The subbies relate to the quantum wetware thing of The Big Aha. You plug into the cosmic wave function and it’s wiggy. And you can get stuck in this merged state, you’re hearing the “voices of the gods,” you’re lost, talking to all the objects around you.
Scuttlers behind the baseboards of reality, yeah. I like to do a seen-from-the-corners-of-the-eyes routine about these Qwetland darters, or I might call them jumbies—creatures that live out in the analog mindspace. The heretofore invisible aliens whom, for whatever reason, we’re ordinarily unable to perceive. Those flashes of light you see out of the corner of your eye sometimes—those are alien beings.
Putting it differently, the jumbies can be figure/ground kinds of creatures—they were always here, but we weren’t noticing them.
The word jumby, sometime spelled jumbee, is a Caribbean word for ghost. I remember my sister-in-law Noreen telling me about them in Grand Turk in the British West Indies. In the town of Grand Turk, they have zigzag boards on the ridges of houses called “jumby boards.” These are meant to keep those Qwetland darter spirits from alighting on your house like pigeons.
“The Lovers,” by Rudy Rucker, 24 x 20 inches, January, 2012, Oil on canvas. Click for a larger version of the picture.
As long as I’m running so many of my Big-Aha-related paintings in today’s post, I’ll also put in my painting from January, 2012, called “Telepathy” or “The Lovers.” Here’s a link to my old post about it.
November 2, 2012
Magic Mirror Paintings
My character Joey Moon says he’s an artist. He wanted his friend Morton Plant to show his work in an art gallery, but Joey wouldn’t tell Morton the gallery-owner what his work looks like. So at this point, I need to decide what Joey’s work does look like, so I can be prefiguring it, and so I can set it up for a role in the story of The Big Aha.

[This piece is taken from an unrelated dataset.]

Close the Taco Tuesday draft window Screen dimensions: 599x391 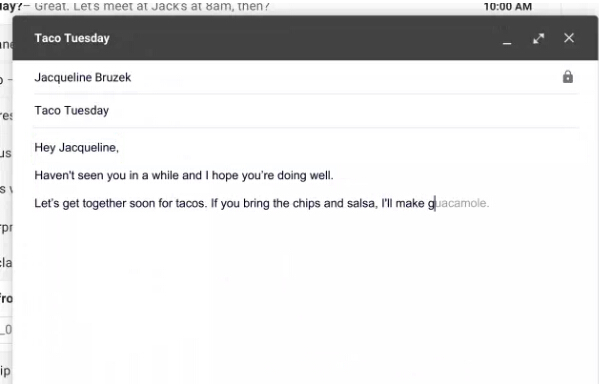(569, 38)
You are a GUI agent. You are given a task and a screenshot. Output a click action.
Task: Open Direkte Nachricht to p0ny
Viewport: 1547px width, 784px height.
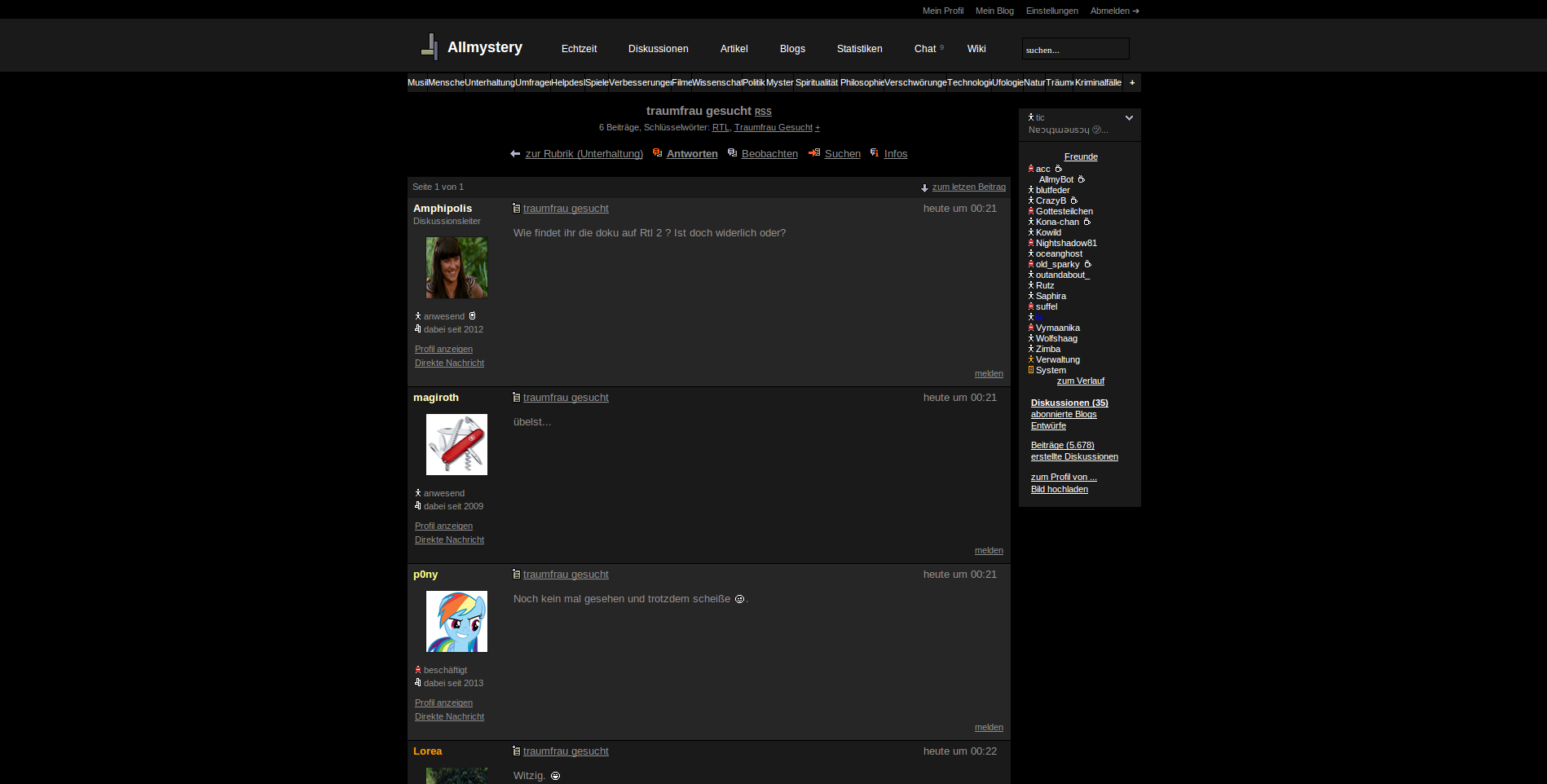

I’m thinking Joeys work should be nurb-related—where nurbs are the wetware tweaked biocomputational “devices” that we’ll be using in a hundred years. Simple idea: Joey’s works are squidskin displays that mirror the viewer’s face, but with some processing tweaks added.
Call it a magic mirror.
[Here’s a draft of a painting of Joey Moon and Loulou Sabado, characters in “The Big Aha.” The painting is called “Night of Telepathy.” An earlier painting of these two people appears below. Joey doesn’t really look like this, but it’s how he visualizes himself. Actually this might be Joey’s friend Morton Plant, and not Joey himself in the picture. Doing these paintings is helping me a lot with the novel.]
But I need more, something to kick it up a level. Another person’s face can kind of hypnotize you, and you sometimes feel compelled to mimic it. Speaking of fascination, think of the way that you can become enthralled with your own mirror-image, especially if you’re a teenager, or bored, or vain. So the magic mirror’s is showing you your own face slightly tweaked, and you start reacting to the image, and you get into a feedback loop that drives you toward some extreme emotional state.

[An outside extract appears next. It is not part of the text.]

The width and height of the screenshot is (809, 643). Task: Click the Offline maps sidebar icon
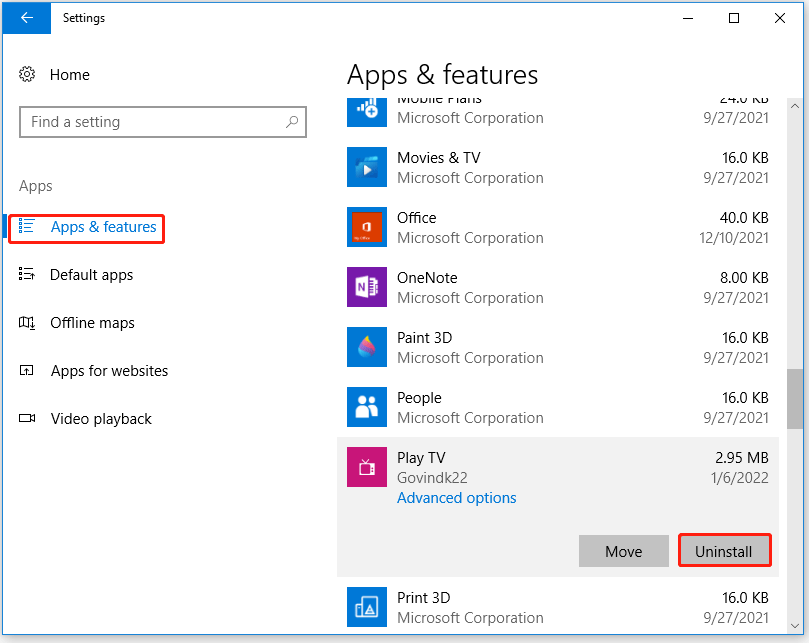[x=27, y=323]
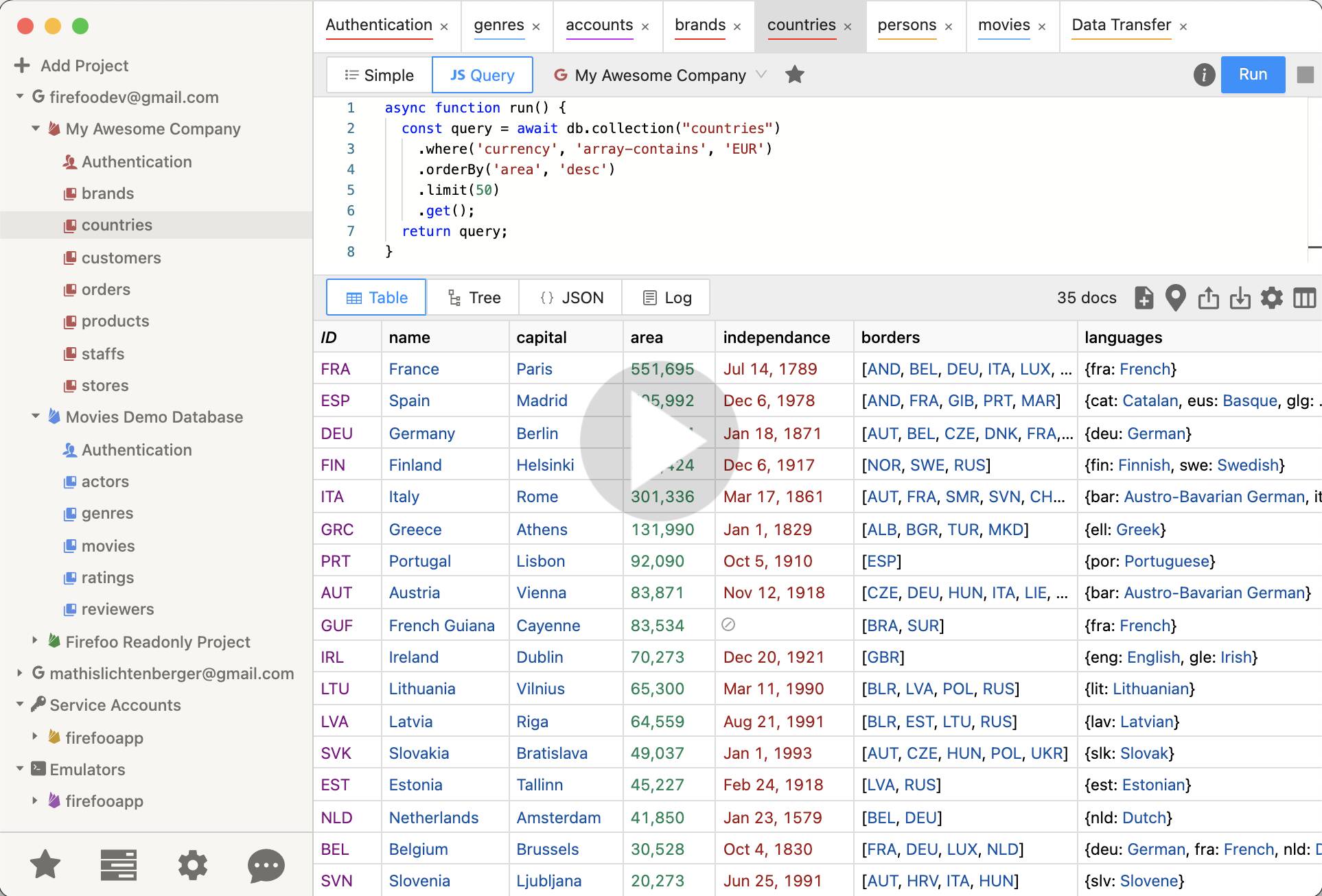Select JS Query mode

[x=482, y=75]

The extreme state you reach varies according to the viewer’s emotional make-up. The magic mirror simply feels around interactively for the biggest reaction on your part.
Some viewers fully freak out—raging in anger, weeping hysterically, frantically apologizing, roaring in rage, getting lost in grimaces. Their faces get so distorted that they look like Francis Bacon paintings. And the magic mirror might then freeze on a little blither-loop of that peak intensity image.
Later, if you want, you store that clip into memory and reset the magic mirror and collect another image. Or maybe not—maybe Joey freezes all images of himself or of those around him and those are the finished works he sells. If you can do-it-yourself it has more the feeling of a toy than of an artwork, so you ask as high a price.
I saw something a little like this at the San Jose ZeroOne festival in fall, 2012. You’d lie on your back and right over your face you’d see an interactive video image of your face that was tweaked to show your face decaying like a corpse, and with flies, and with fungi growing on it.
Joey doesn’t want to show his magic mirror works to anyone until they go on sale, as the idea could be relatively easy to pirate.
Re. the software in the magic mirror, we can suppose that Joey has some nurb-hacking abilities. It’s fairly non-technical, in that you don’t use a formal computer language. You just need to learn to nurbs in a certain way—perhaps it’s like how the Unipuskers speak in my novel Frek and the Elixir, that is, every sentence is an imperative.
The same two people in a painting called “Louisville Artist,” oil on canvas, October, 2012, 24” x 20”. Click for a larger version of the image.
October 30, 2012
Oblivious Teep
Today’s short post recapitulates my previous one, with a little more detail. I’m obsessed with a new concept of telepathy (or teep) just now, as I want to work it into this novel I’m getting started on. Today’s post is, by the way, lifted from my latest draft of the novel, and this means that I’ve sanded and smoothed it down quite a bit.
Teep plays a big part in the tale I’m telling you, and I need to say a little more about it. Teep has to do with what my inventor friend Gaven called quantum psychology.
If you ever take a serious look inside your own head, you’ll notice that have two styles of thought. Let’s call them the “robotic” and “cosmic.” Robotic thought is all about reasoning and analysis. Cosmic thoughts are wordless. It’s easy to be dominated by your endlessly-narrating inner robotic voice. Step past the voice and you can see the cosmic mode. Analog consciousness, like waves on a pond. Merged with the world. Without any opinions.
Ordinarily your mind oscillates between the cosmic and the robotic at a rate of about ten cycles per second. Having both modes helps you get by. The cosmic state is a merge into your surroundings, and the robotic state is when draw back and say, “Okay, it’s me against the world, now I’ll plan what I do next to stay alive.”
Gaven’s technical discovery was that we have a specific physical brain site that controls when our state of consciousness flips between the cosmic and the robotic. And for a joke he called the site the gee-haw-whimmy-diddle [Just click the X to get past the “subscribe” pop-up on this site].
So, okay, your gee-haw-whimmy-diddle controls when your consciousness flips back and forth between the cosmic and the robotic. And Gaven’s quantum wetware tweak of the gee-haw-whimmy-diddle allowed you to keep your mind in the merged cosmic state for a longish period of time.
So how does that lead to teep? From a physicist’s point of view, your mind isn’t your physical brain. Your mind is a Hilbert space wave function that happens to look like a brain. Matter and wave, one and the same. And if you and someone near you are both in the merged cosmic state, then your quantum wave functions can overlay into a single combined wave system. And that’s teep.
Your brain waves overlay each other to make moiré, op-art, watered-silk type patterns. And that’s some serious dark beauty, qrude.
I know I’m droning on for too long. It’s like I’m an old-school professor who’s tap-tap-tapping his piece of chalk on his freaky, dusty blackboard. But there’s one more gotcha I have to tell you about.
The thing is, whenever you make a mental note about what you’re experiencing, you automatically bust your mind state down into the robotic mode. And any teep connection breaks. As long as you’re staying in the teep state, you’re cosmic, and you’re not laying down any organized memories.
Putting it another way, qwet teep is oblivious. As in unseeing, unaware, ignorant, forgetful. This means that when you teep with someone, your memories of the trip will be as vague and flaky as the memories of a dream.